• Exercise prompt
Once the line containing "678x374 pixels. How" is located in the records below, repeat it and all lines that follow it exactly, leaving out any picture.

• Input data

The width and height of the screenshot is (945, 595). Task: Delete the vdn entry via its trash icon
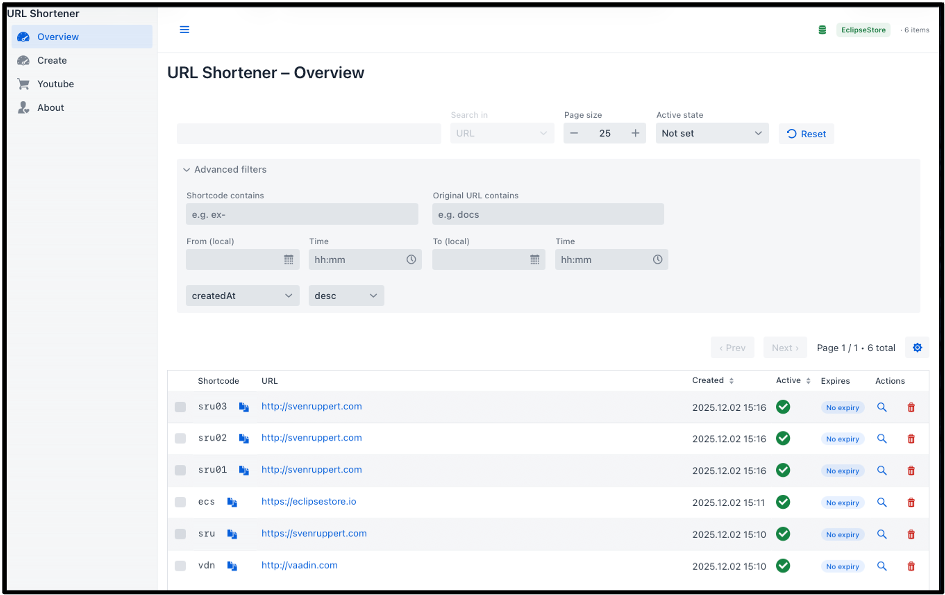tap(911, 566)
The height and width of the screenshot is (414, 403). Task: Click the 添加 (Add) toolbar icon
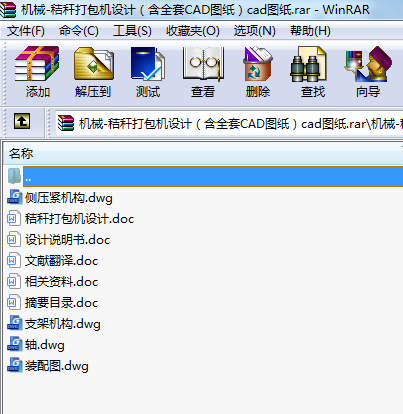click(x=38, y=72)
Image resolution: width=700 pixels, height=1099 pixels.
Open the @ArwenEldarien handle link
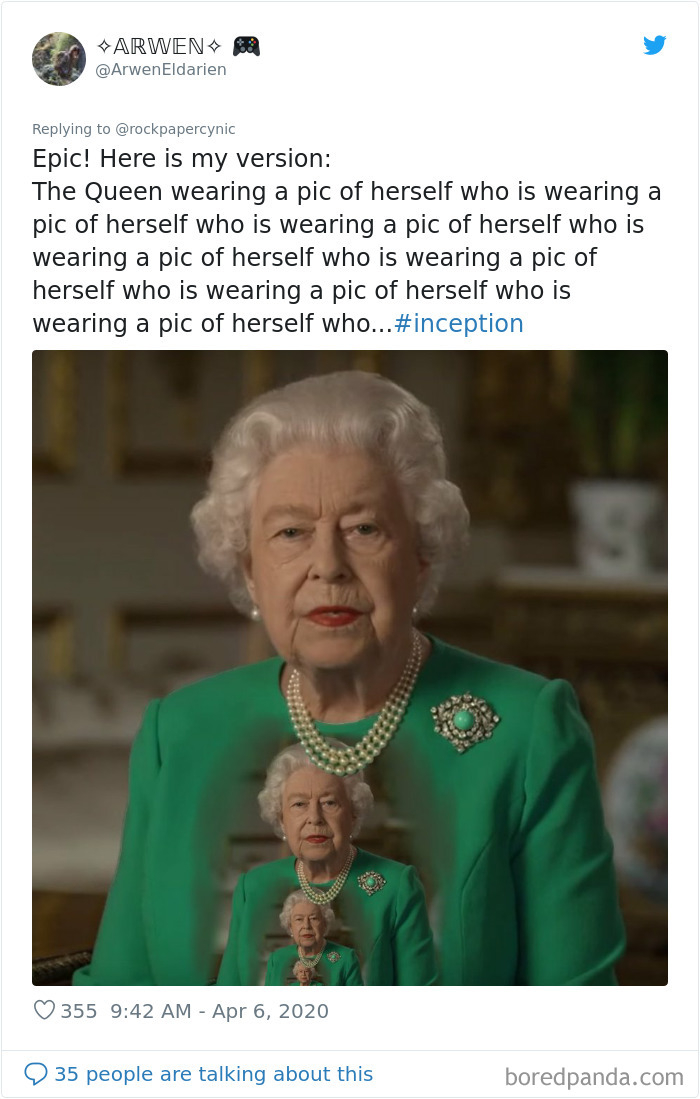(160, 69)

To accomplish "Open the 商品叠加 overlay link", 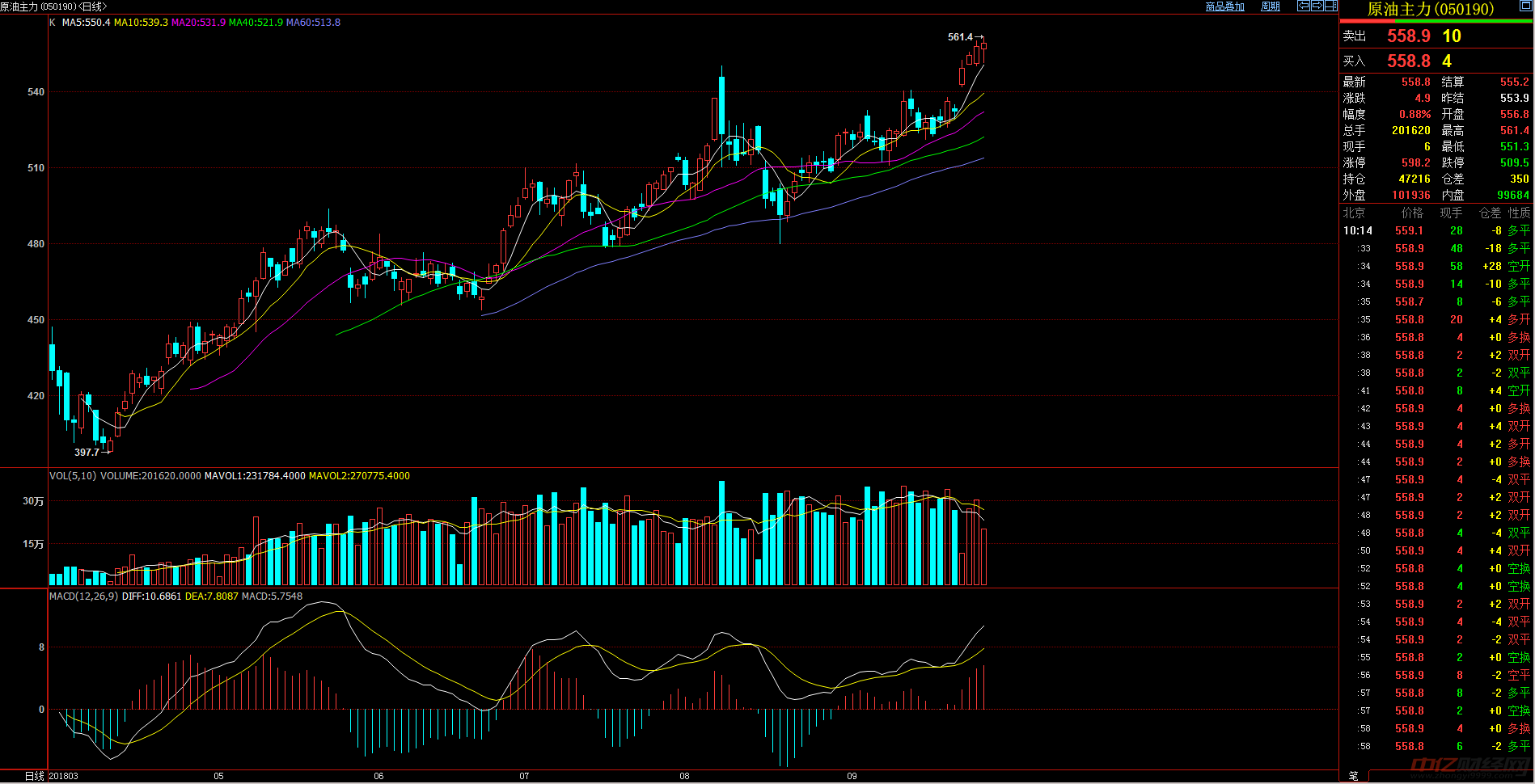I will click(x=1224, y=6).
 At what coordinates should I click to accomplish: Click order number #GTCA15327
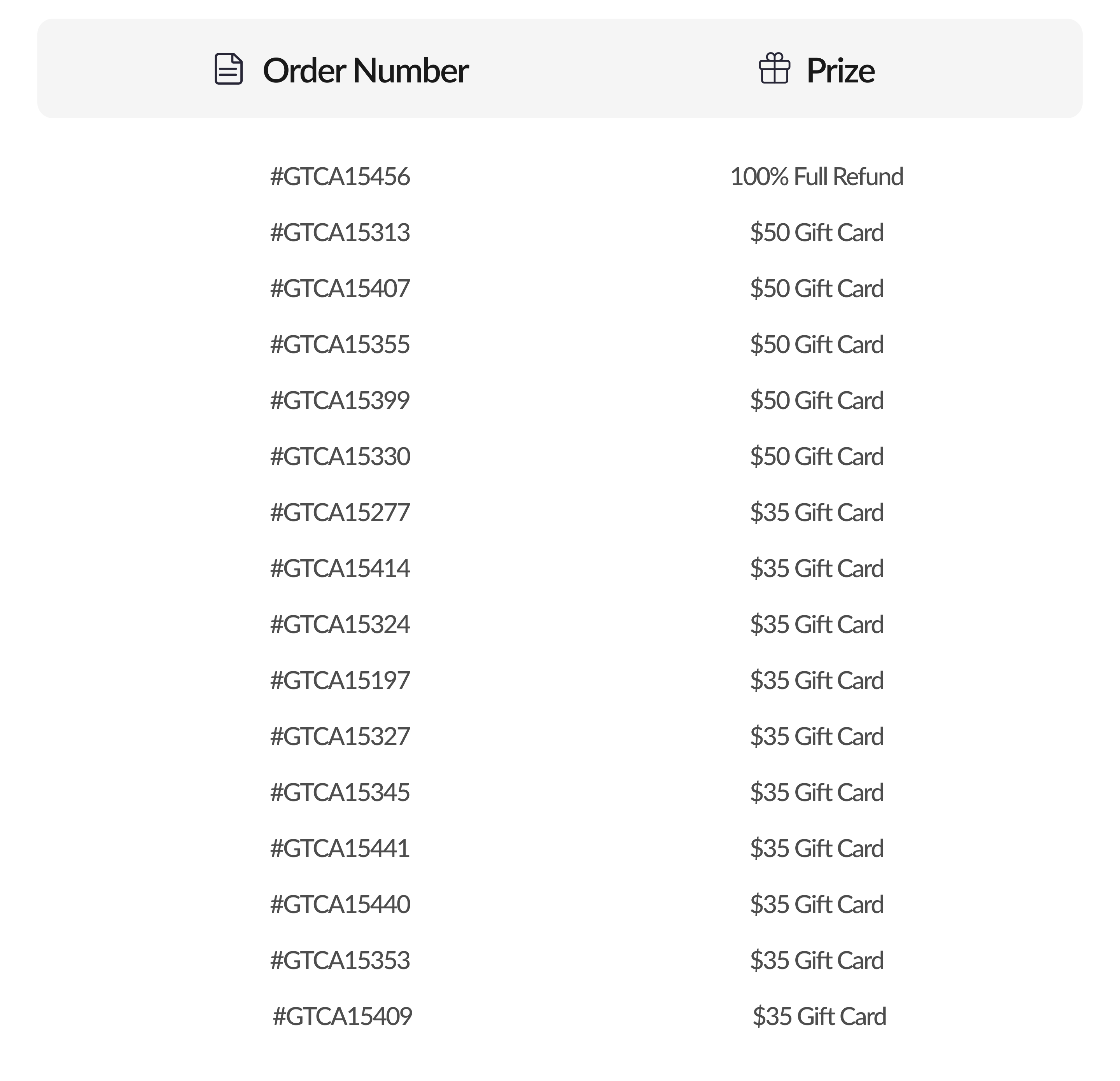click(x=340, y=736)
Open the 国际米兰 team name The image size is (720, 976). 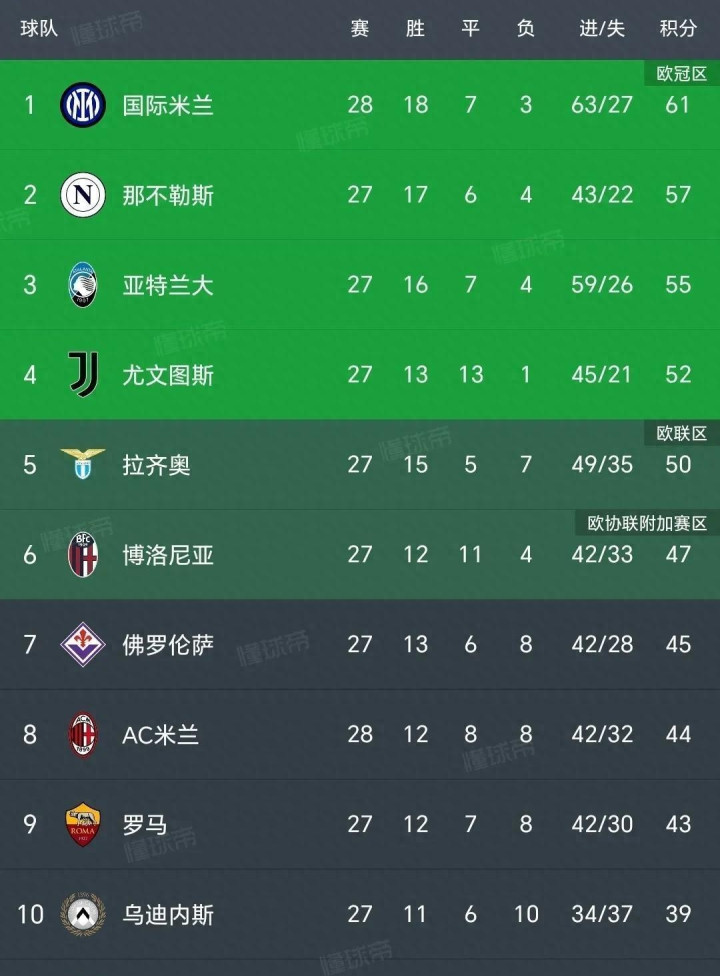(x=168, y=105)
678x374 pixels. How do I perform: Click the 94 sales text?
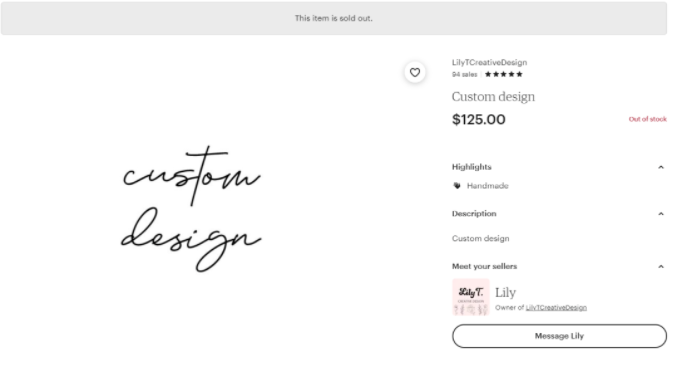click(x=464, y=74)
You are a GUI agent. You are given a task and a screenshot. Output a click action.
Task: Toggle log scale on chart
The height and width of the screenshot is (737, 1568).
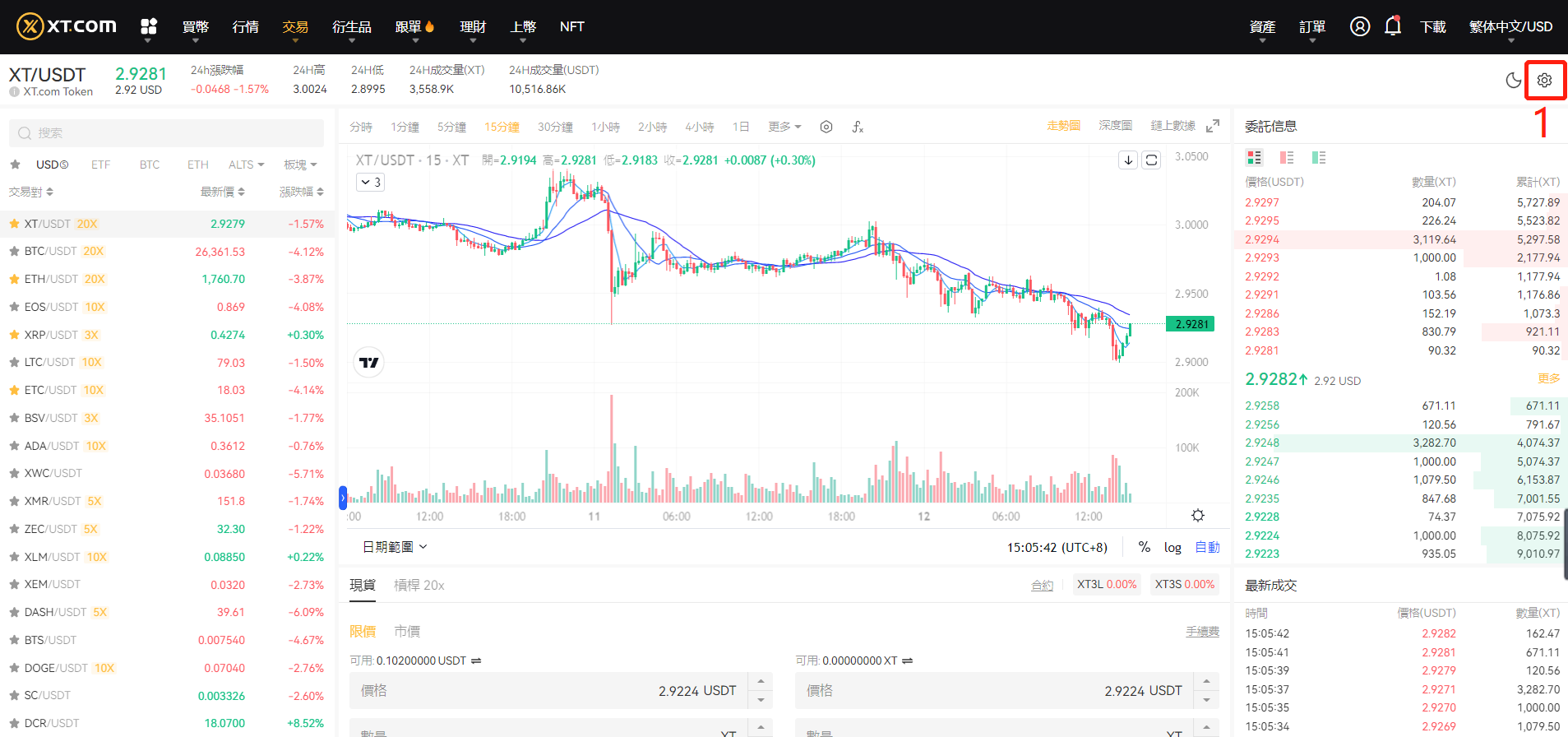pyautogui.click(x=1173, y=547)
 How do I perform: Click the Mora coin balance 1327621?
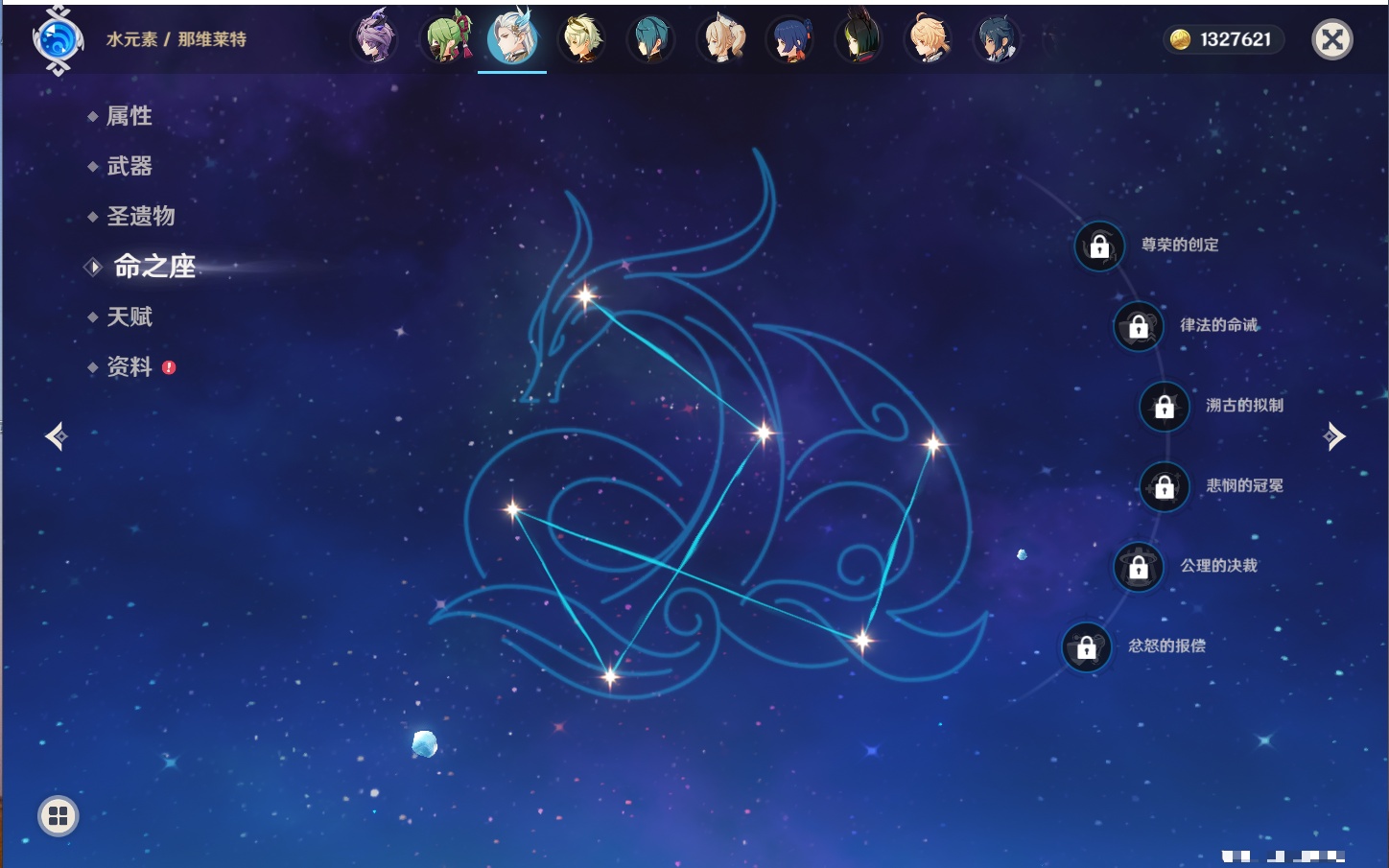[1223, 39]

• Result of this task
678x374 pixels. How do I perform: Click the 94 sales text?
click(x=464, y=74)
You are a GUI agent. You are given a task and a screenshot. Output a click action.
Task: Toggle log scale on chart
The height and width of the screenshot is (737, 1568).
pyautogui.click(x=1173, y=547)
 How do I perform: Click the Mora coin balance 1327621?
[1223, 39]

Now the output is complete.